Des portes qui s'ouvrent, des grilles qui se ferment


Aucun des présidents qui ont approuvé hier la réincorporation de notre île dans l’OEA n’occupait de responsabilités publiques en 1962, quand cet organisme avait décidé l’expulsion du gouvernement cubain. Cependant l’annulation de cette résolution a retrouvé au pouvoir aujourd’hui, les mêmes qui décidaient alors du destin de mes parents et de mes grands-parents. Bien sûr la population a beaucoup changé entre-temps : certains sont morts, d’autres ont émigré, et ma génération avec son Y exotique a commencé à mettre ses premiers cheveux blancs, mais à la tribune c’est le même nom qui s’est accroché aux micros durant toute cette période.
La décision de l’OEA met nos aînés de la présidence devant un dilemme qu’ils ont presque toujours du mal à résoudre. Obligés de choisir entre la belligérance et l’harmonie, cette dernière leur brûle la peau comme du sel, les noie comme trop d’eau dans les poumons. Ils se sont tellement enferrés dans la logique de l’affrontement qu’un possible siège à l’Organisation des Etats d’Amérique leur paraît plus dangereux que les barricades devant lesquelles ils se sentent si confortables. Ils savent qu’en acceptant ce siège ils se trouveraient insérés dans une communauté régionale qui les appuierait mais aussi exigerait d’eux des ouvertures à l’intérieur du pays.

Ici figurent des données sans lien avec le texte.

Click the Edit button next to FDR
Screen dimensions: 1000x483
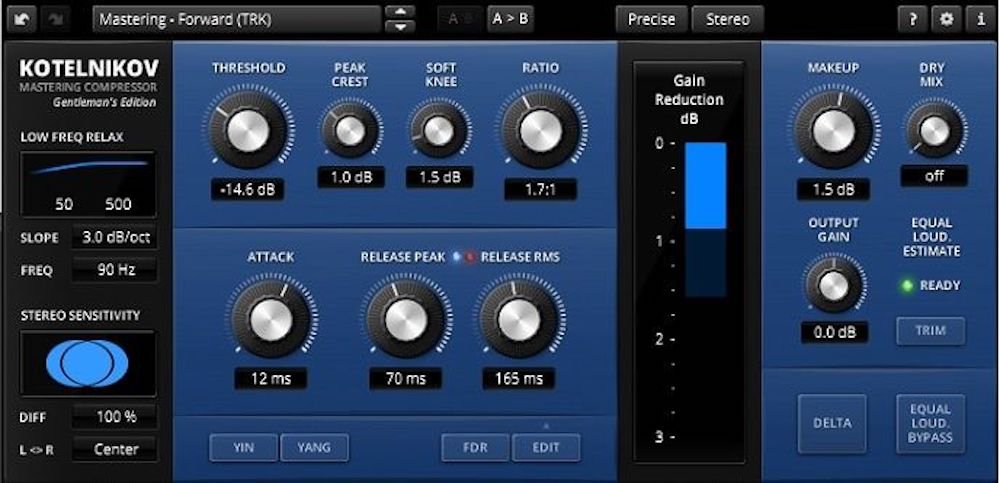click(x=546, y=447)
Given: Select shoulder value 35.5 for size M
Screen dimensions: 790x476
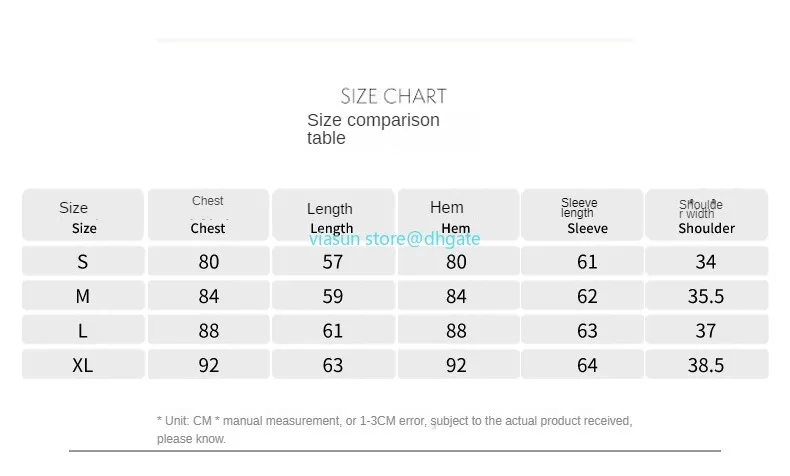Looking at the screenshot, I should (706, 296).
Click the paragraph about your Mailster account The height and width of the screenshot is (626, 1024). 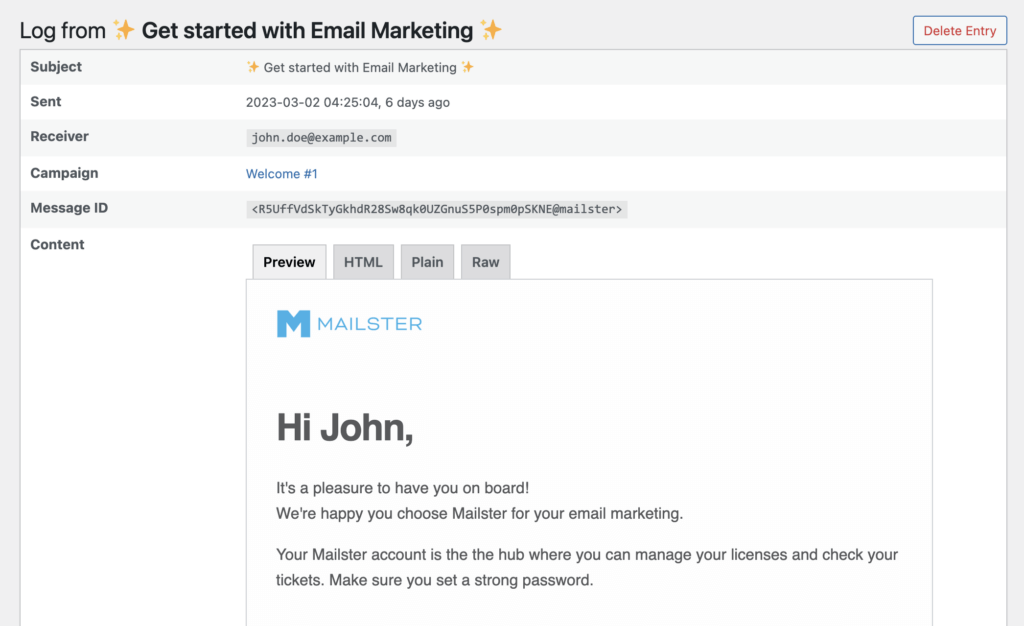[587, 566]
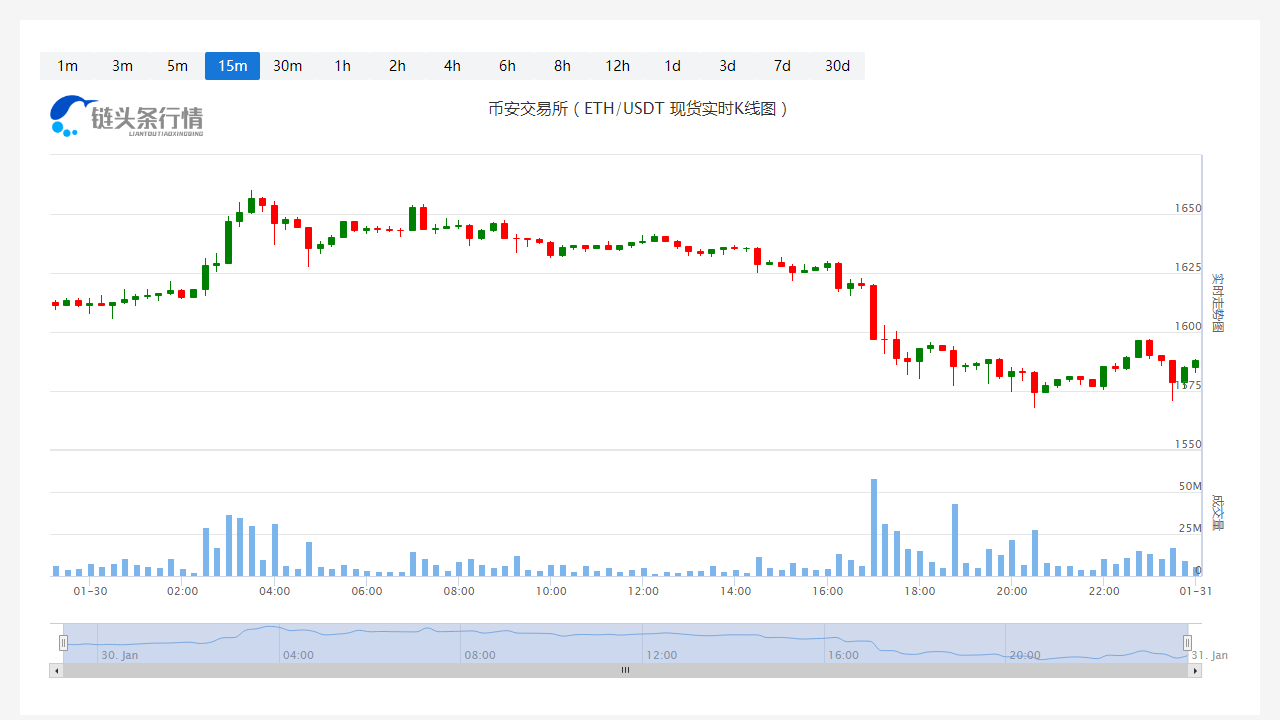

C’est pourquoi l’annonce de mercredi dernier m’apparaît comme une autre main qui se tend, une nouvelle porte qui s’ouvre, seulement pour mettre en évidence le manque de volonté de l’accepter de la part des gouvernants cubains. Le souhait de Jean-Paul II que « Cuba s’ouvre au monde, que le monde s’ouvre à Cuba » serait prêt à s’accomplir, si ce n’est que la première partie de la phrase ouvre un chemin sans issue. C’est comme si les timoniers de mon pays préféraient ce slogan poisseux qu’ils ont tant crié dans les années 60: « Avec ou sans l’OEA nous gagnerons la lutte ». Pourtant personne ne voit plus de bataille d’aucun côté, l’ennemi s’estompe et la victoire…ah.. la victoire s’est réduite à se maintenir tout ce temps au pouvoir.